Drought, elevated air temperature, and high evaporative demand are increasingly frequent during summer in grape growing areas like the Mediterranean basin, limiting grapevine productivity and berry quality. The foliar exogenous application of kaolin, a radiation-reflecting inert mineral, has proven effective in mitigating the negative impacts of these abiotic stresses in grapevine and other fruit crops, however, little is known about its influence on the composition of the grape berry and on key molecular mechanisms and metabolic pathways notably important for grape berry quality parameters. Here, we performed a thorough molecular and biochemical analysis to assess how foliar application of kaolin influences major secondary metabolism pathways associated with berry quality-traits, leading to biosynthesis of phenolics and anthocyanins, with a focus on the phenylpropanoid, flavonoid (both flavonol- and anthocyanin-biosynthetic) and stilbenoid pathways.
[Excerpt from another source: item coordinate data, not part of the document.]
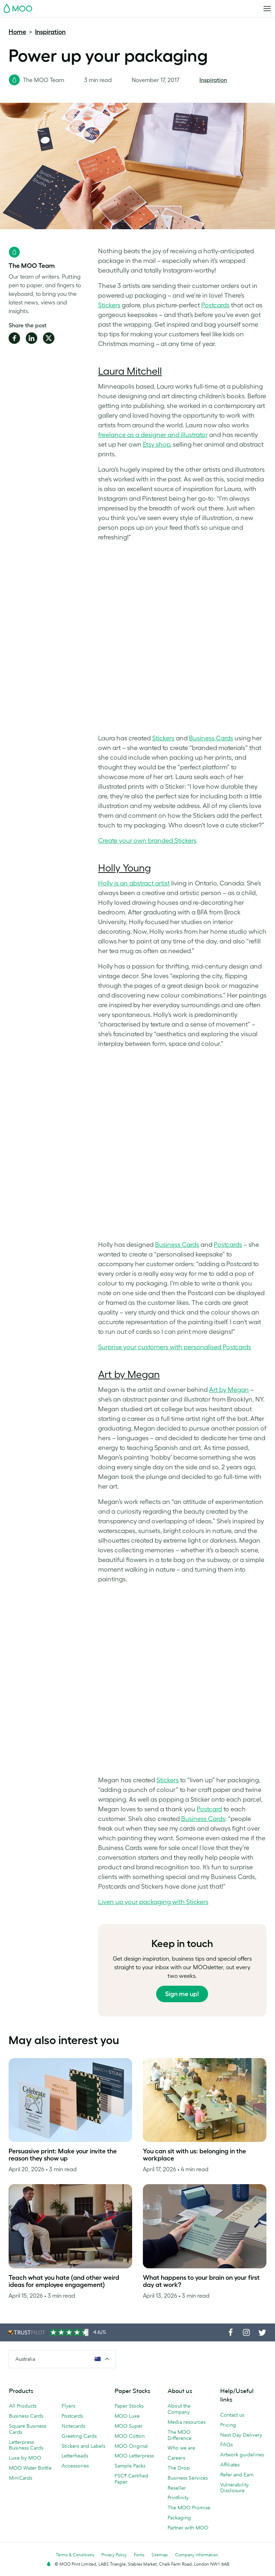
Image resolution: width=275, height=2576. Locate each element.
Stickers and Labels (83, 2446)
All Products (23, 2406)
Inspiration (50, 31)
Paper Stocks (129, 2406)
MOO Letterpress (134, 2455)
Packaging (179, 2517)
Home (17, 31)
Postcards (72, 2416)
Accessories (75, 2465)
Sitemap (159, 2554)
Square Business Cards (27, 2429)
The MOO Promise (189, 2507)
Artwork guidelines (242, 2454)
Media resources (187, 2422)
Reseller (177, 2488)
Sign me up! (182, 1994)
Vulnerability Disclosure (234, 2487)
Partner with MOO (188, 2527)
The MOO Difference (180, 2435)
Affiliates (230, 2464)
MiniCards (20, 2478)
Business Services (188, 2478)
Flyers (68, 2406)
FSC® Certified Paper (131, 2478)
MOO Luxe (127, 2416)
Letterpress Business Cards (26, 2445)
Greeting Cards (79, 2436)
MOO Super (129, 2426)
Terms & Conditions (75, 2554)
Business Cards (26, 2416)
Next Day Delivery (241, 2435)
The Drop (179, 2468)
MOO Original (131, 2446)
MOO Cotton (130, 2436)
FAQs (226, 2444)
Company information (196, 2554)
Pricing (228, 2425)
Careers (176, 2458)
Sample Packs (130, 2465)
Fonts (139, 2554)
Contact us (232, 2415)
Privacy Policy (114, 2554)
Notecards (73, 2426)
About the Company (179, 2409)
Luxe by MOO (25, 2458)
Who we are (181, 2448)
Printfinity (178, 2497)
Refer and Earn (237, 2474)
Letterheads (75, 2455)
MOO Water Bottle (30, 2468)
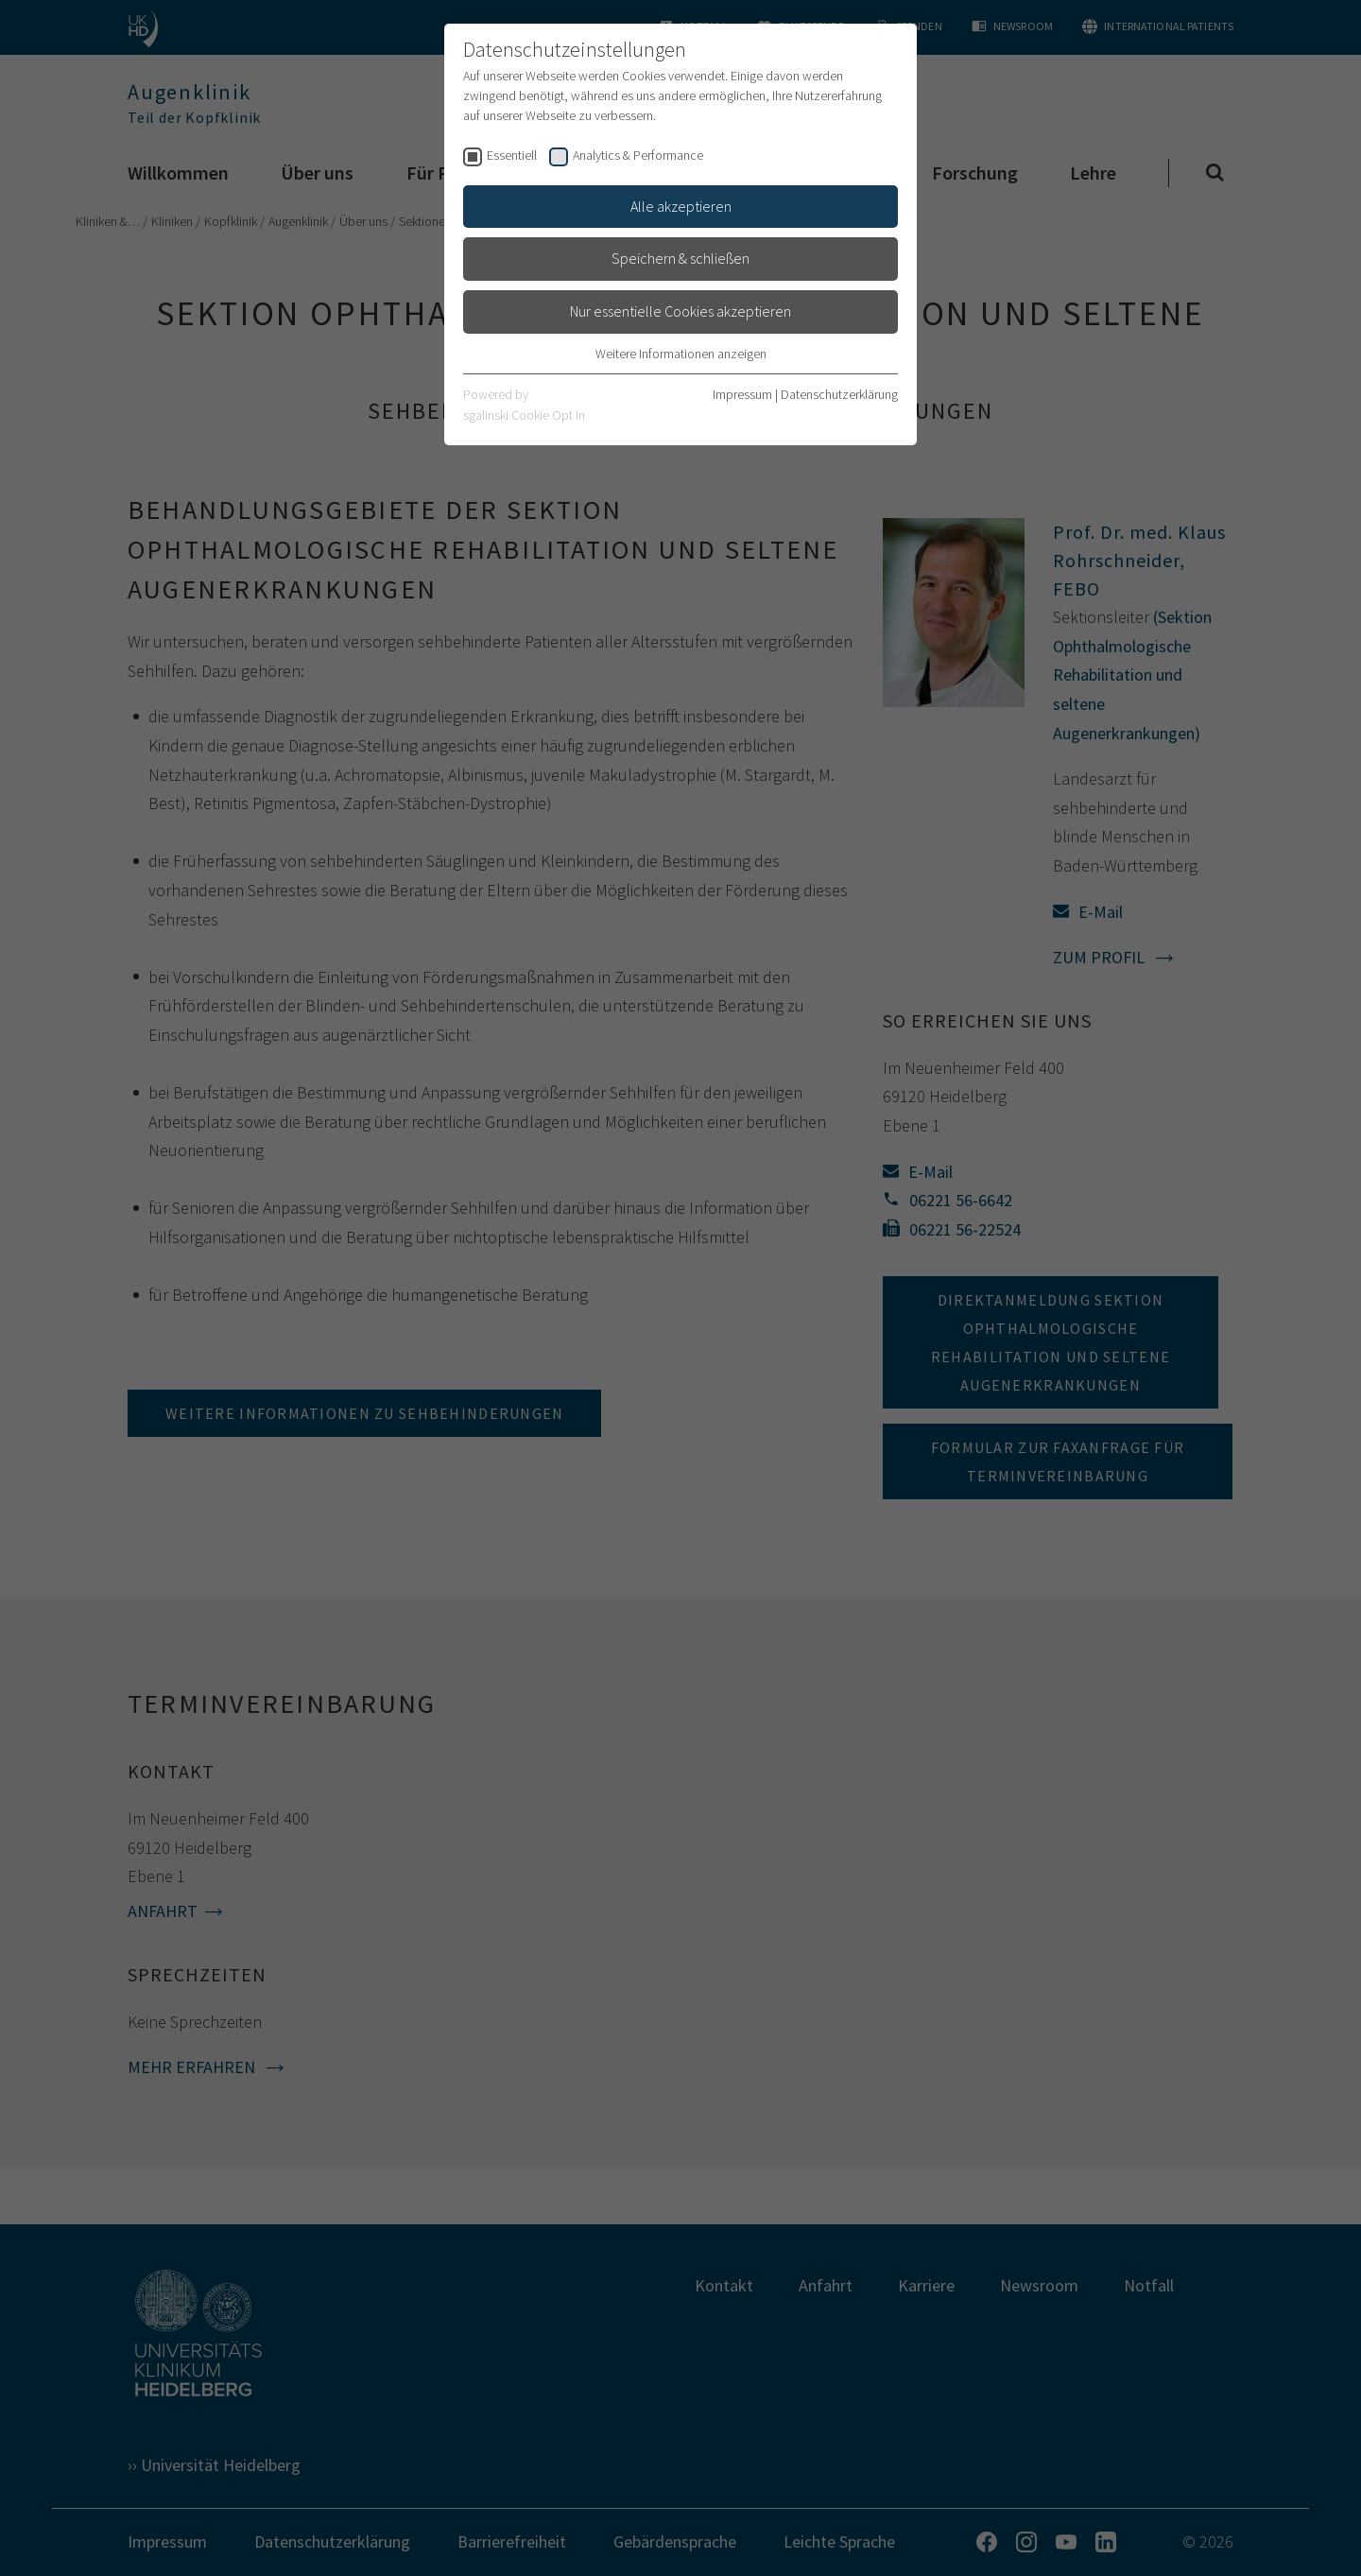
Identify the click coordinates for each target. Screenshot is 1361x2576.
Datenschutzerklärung (839, 394)
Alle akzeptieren (681, 206)
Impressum (742, 394)
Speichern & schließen (680, 258)
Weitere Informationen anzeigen (681, 353)
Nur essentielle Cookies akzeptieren (680, 311)
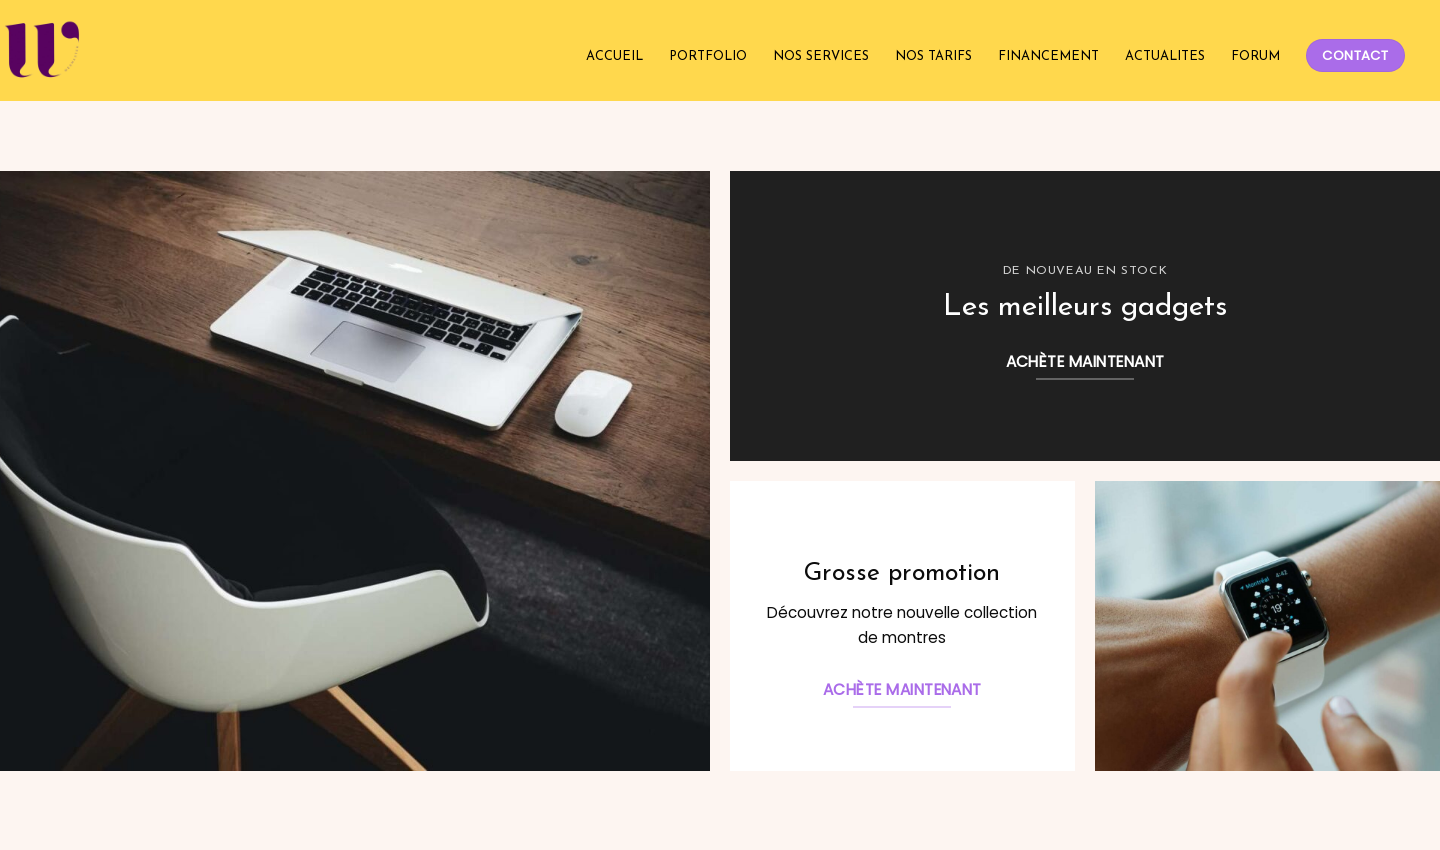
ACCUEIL (614, 56)
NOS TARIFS (933, 56)
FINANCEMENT (1048, 56)
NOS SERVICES (821, 56)
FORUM (1255, 56)
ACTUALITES (1165, 56)
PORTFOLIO (708, 56)
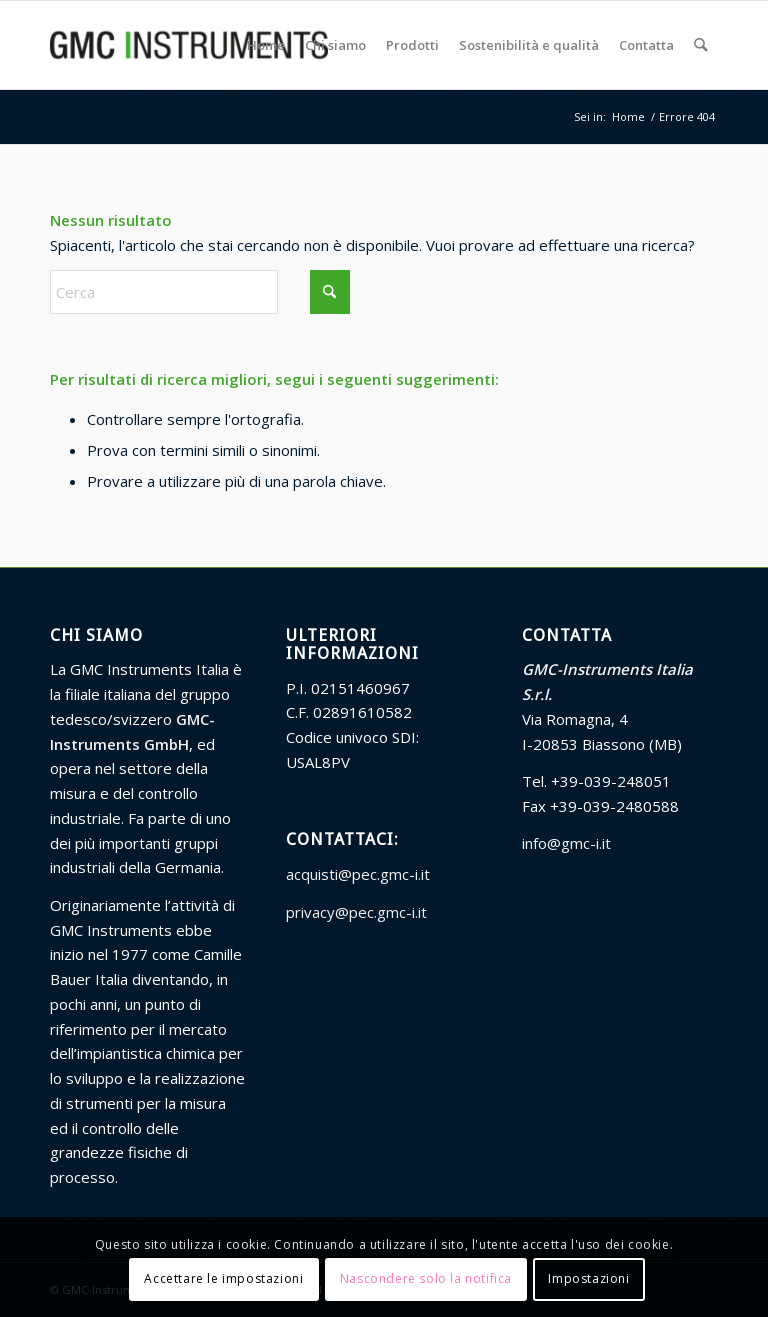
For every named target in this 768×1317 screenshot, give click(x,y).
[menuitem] (267, 45)
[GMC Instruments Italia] (189, 45)
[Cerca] (701, 45)
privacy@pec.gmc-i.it (356, 912)
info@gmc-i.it (566, 843)
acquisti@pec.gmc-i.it (358, 874)
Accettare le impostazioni (223, 1278)
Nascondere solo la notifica (426, 1278)
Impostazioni (588, 1278)
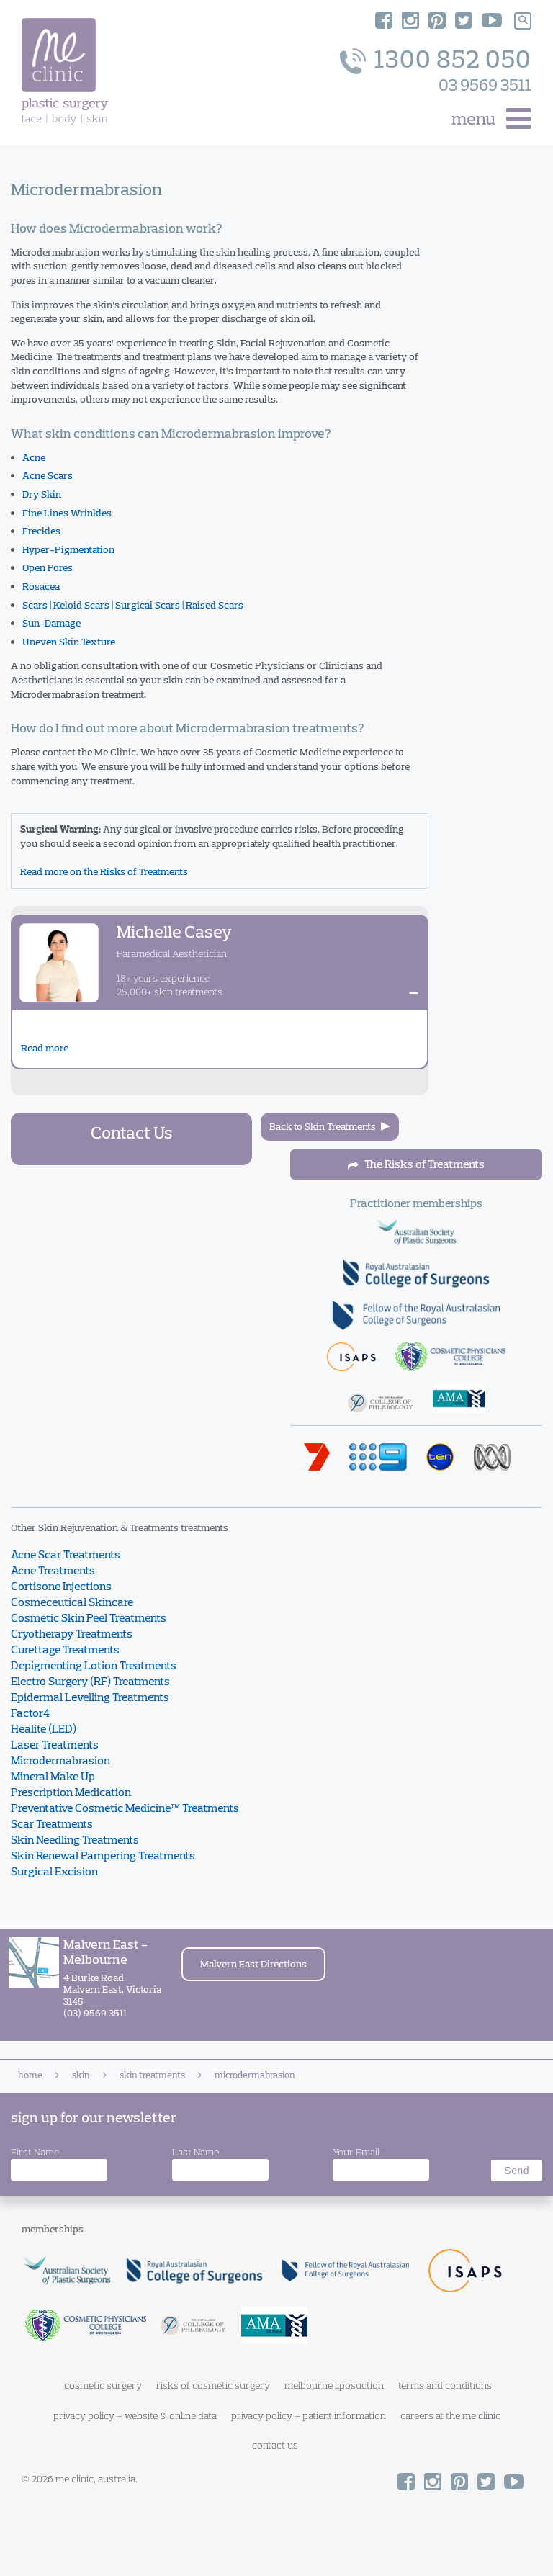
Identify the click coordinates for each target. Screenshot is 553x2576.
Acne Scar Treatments (65, 1554)
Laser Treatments (55, 1744)
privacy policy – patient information (308, 2415)
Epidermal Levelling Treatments (90, 1696)
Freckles (41, 530)
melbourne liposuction (334, 2385)
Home (30, 2075)
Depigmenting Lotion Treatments (93, 1665)
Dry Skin (41, 494)
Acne (33, 457)
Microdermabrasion (60, 1760)
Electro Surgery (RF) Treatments (90, 1681)
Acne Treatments (53, 1570)
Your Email (359, 2152)
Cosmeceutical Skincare (72, 1601)
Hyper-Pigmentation (68, 549)
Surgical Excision (54, 1871)
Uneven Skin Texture (68, 641)
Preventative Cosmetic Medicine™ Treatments (125, 1807)
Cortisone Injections (61, 1586)
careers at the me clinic (450, 2415)
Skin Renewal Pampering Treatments (103, 1855)
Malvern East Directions (253, 1963)
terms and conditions (445, 2385)
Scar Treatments (52, 1823)
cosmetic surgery (103, 2385)
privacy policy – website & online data (135, 2415)
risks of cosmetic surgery (213, 2385)
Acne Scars (47, 475)
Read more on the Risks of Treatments (104, 871)
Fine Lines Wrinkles (67, 512)
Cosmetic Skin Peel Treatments (88, 1617)
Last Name (198, 2152)
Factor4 (30, 1712)
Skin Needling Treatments (75, 1839)
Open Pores (47, 567)
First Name (37, 2152)
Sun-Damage (51, 622)
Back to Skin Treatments (322, 1126)
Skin (81, 2075)
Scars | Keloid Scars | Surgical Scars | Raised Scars (132, 604)
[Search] (522, 21)
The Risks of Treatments (416, 1164)
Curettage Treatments (65, 1649)
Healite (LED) (43, 1728)
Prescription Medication (71, 1792)
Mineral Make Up (53, 1776)
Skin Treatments (152, 2075)
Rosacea (41, 586)
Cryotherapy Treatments (71, 1633)
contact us (275, 2444)
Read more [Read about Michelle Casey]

In grape berries from different ripening stages, targeted transcriptional analysis by qPCR revealed that several genes involved in these pathways-VvPAL1, VvC4H1, VvSTSs, VvCHS1, VvFLS1, VvDFR, and VvUFGT-were more expressed in response to the foliar kaolin treatment, particularly in the latter maturation phases. In agreement, enzymatic activities of phenylalanine ammonia lyase (PAL), flavonol synthase (FLS), and UDP-glucose:flavonoid 3-O-glucosyltransferase (UFGT) were about two-fold higher in mature or fully mature berries from kaolin-treated plants, suggesting regulation also at a transcriptional level. The expression of the glutathione S-transferase VvGST4, and of the tonoplast anthocyanin transporters VvMATE1 and VvABCC1 were also all significantly increased at véraison and in mature berries, thus, when anthocyanins start to accumulate in the vacuole, in agreement with previously observed higher total concentrations of phenolics and anthocyanins in berries from kaolin-treated plants, especially at full maturity stage. Metabolomic analysis by reverse phase LC-QTOF-MS confirmed several kaolin-induced modifications including a significant increase in the quantities of several secondary metabolites including flavonoids and anthocyanins in the latter ripening stages, probably resulting from the general stimulation of the phenylpropanoid and flavonoid pathways.